Corbin Hiar, E&E reporter
Published: Monday, March 7, 2016
Nearly a dozen private-sector groups at a White House roundtable today announced more than $2 billion worth of investments to protect land, water and wildlife.
The Interior Department also named the first leader of its new Natural Resource Investment Center (NRIC), an organization created to promote habitat conservation, water conservation and water infrastructure. As executive director, Jeffrey Klein — who spent decades on Wall Street before moving to a nonprofit — will work to secure additional conservation commitments from the private sector.
The biggest commitments were made by NatureVest, Resource Environmental Solutions and Ecosystem Investment Partners.
NatureVest, an investment unit of the environmental group the Nature Conservancy, announced 10 investments totaling over $400 million across four continents.

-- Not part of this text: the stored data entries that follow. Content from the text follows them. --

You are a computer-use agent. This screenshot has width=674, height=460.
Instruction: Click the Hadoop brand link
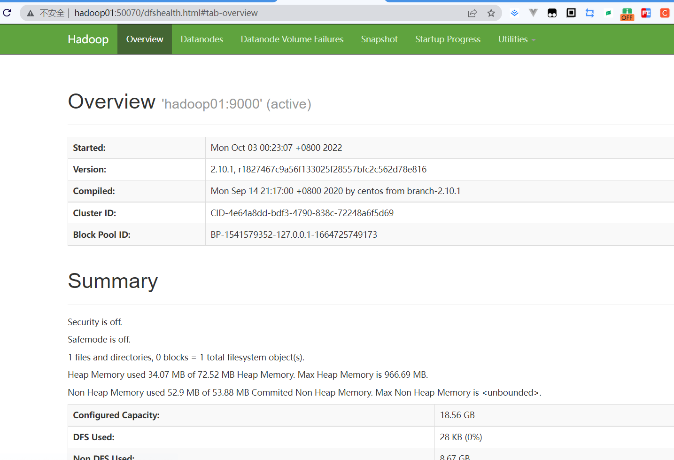coord(88,39)
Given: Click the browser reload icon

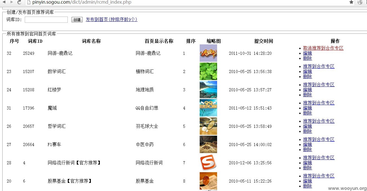Looking at the screenshot, I should (19, 2).
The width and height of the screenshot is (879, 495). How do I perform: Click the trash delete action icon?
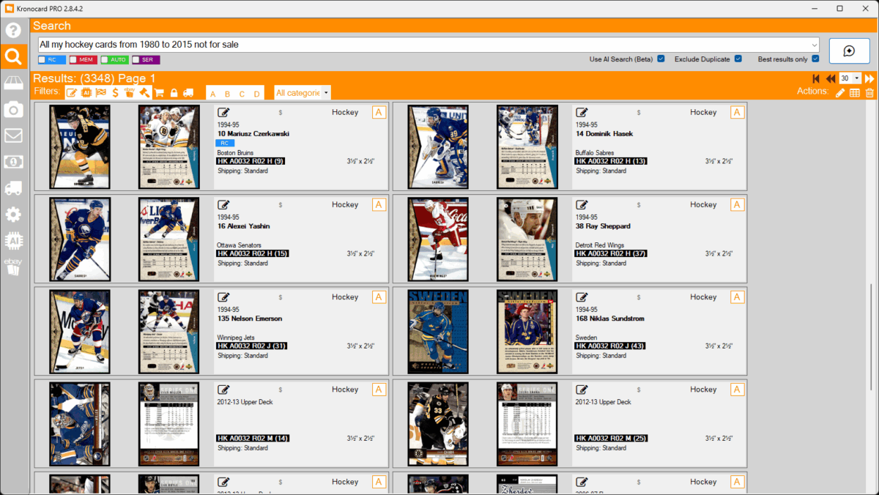[869, 92]
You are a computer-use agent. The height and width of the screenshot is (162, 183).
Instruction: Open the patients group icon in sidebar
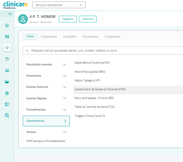pos(7,36)
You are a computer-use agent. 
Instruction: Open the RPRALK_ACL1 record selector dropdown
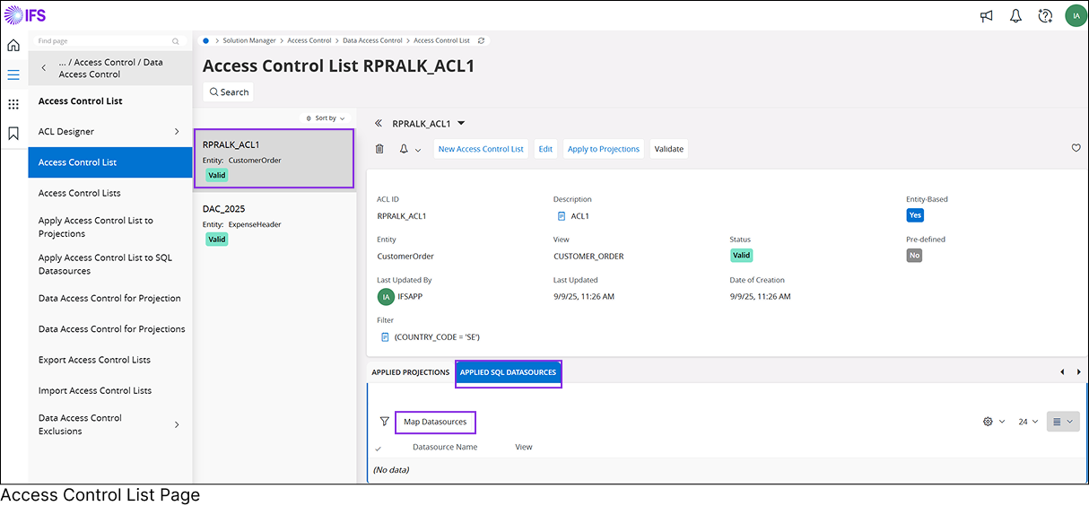pos(461,124)
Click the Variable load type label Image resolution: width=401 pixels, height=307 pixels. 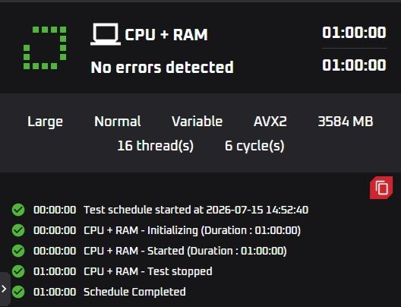tap(197, 122)
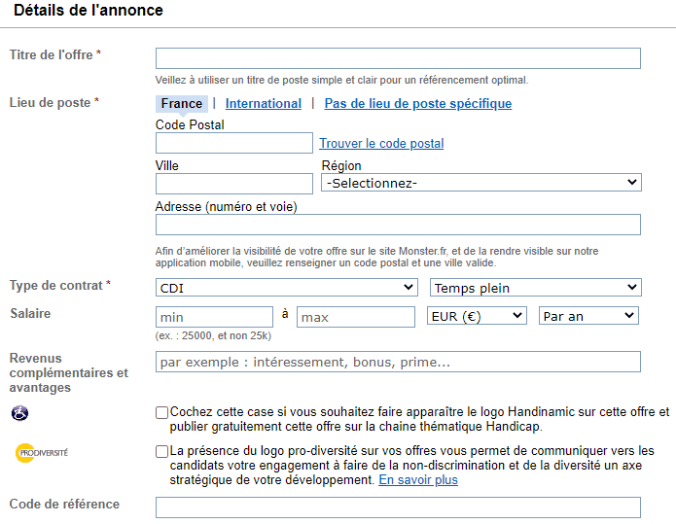Open Trouver le code postal link
This screenshot has width=676, height=524.
pos(381,143)
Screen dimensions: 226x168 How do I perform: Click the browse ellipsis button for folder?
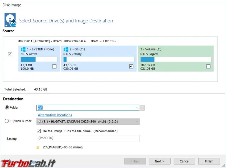point(142,108)
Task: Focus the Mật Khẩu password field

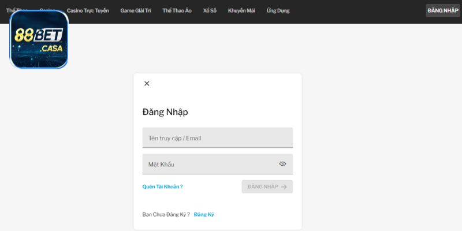Action: [x=208, y=164]
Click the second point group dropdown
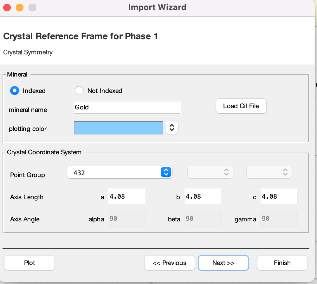Image resolution: width=317 pixels, height=284 pixels. click(210, 172)
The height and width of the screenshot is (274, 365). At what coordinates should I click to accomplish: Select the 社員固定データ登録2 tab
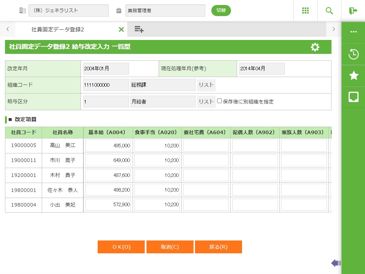click(x=58, y=30)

Additionally, the group is set to launch a water fund of just over $19 million in the Murray-Darling Basin of Australia that seeks to balance environmental and agricultural interests.
Resource Environmental Solutions, a mitigation banking company that sells credits to developers that need to offset their impacts, said it intends to invest over $350 million on land, construction and vegetative restoration. RES also pledged to expand its current ownership of restorative vegetation nurseries, build on its existing work mitigating negative impacts to threatened and endangered species, and expand nutrient trading to 17 states.
Ecosystem Investment Partners, another conservation banking company, said it will put $300 million of new capital to work over the next four years on projects that protect and restore wetlands, streams and wildlife habitat. EIP said it will work with partners to identify and invest in new opportunities that aim to facilitate smart infrastructure and other development.
Klein comes to the NRIC from the Global FoodBanking Network, where he was the president and CEO. The international nonprofit is dedicated to alleviating world hunger by creating, supporting and strengthening food banks in countries outside the United States.
Before leading the food bank organization, Klein spent three decades on Wall Street. He was managing director at Equity Group Investments and a senior banker at Citibank and Mellon Bank.
“Jeff Klein brings extensive private sector and nonprofit expertise that will enable us to find innovative solutions that better address the challenges facing our natural resources,” Deputy Interior Secretary Michael Connor said in a statement. “Under his direction, the Center will analyze and design projects that provide incentives for private investments in the infrastructure and conservation of water, species, habitat and other natural resources.”
Also working at the center is Interior’s Senior Conservation Finance Fellow Martin Doyle, who is on leave from his position as director of the Water Policy Program at the Nicholas Institute for Environmental Policy Solutions at Duke University. Doyle is also a professor of river science and policy at Duke’s Nicholas School of the Environment.
The administration also announced $20 million for conservation innovation grants that the Department of Agriculture will award to cutting-edge conservation pilot projects. USDA awarded about the same amount in grants last year (Greenwire, Sept. 15, 2015).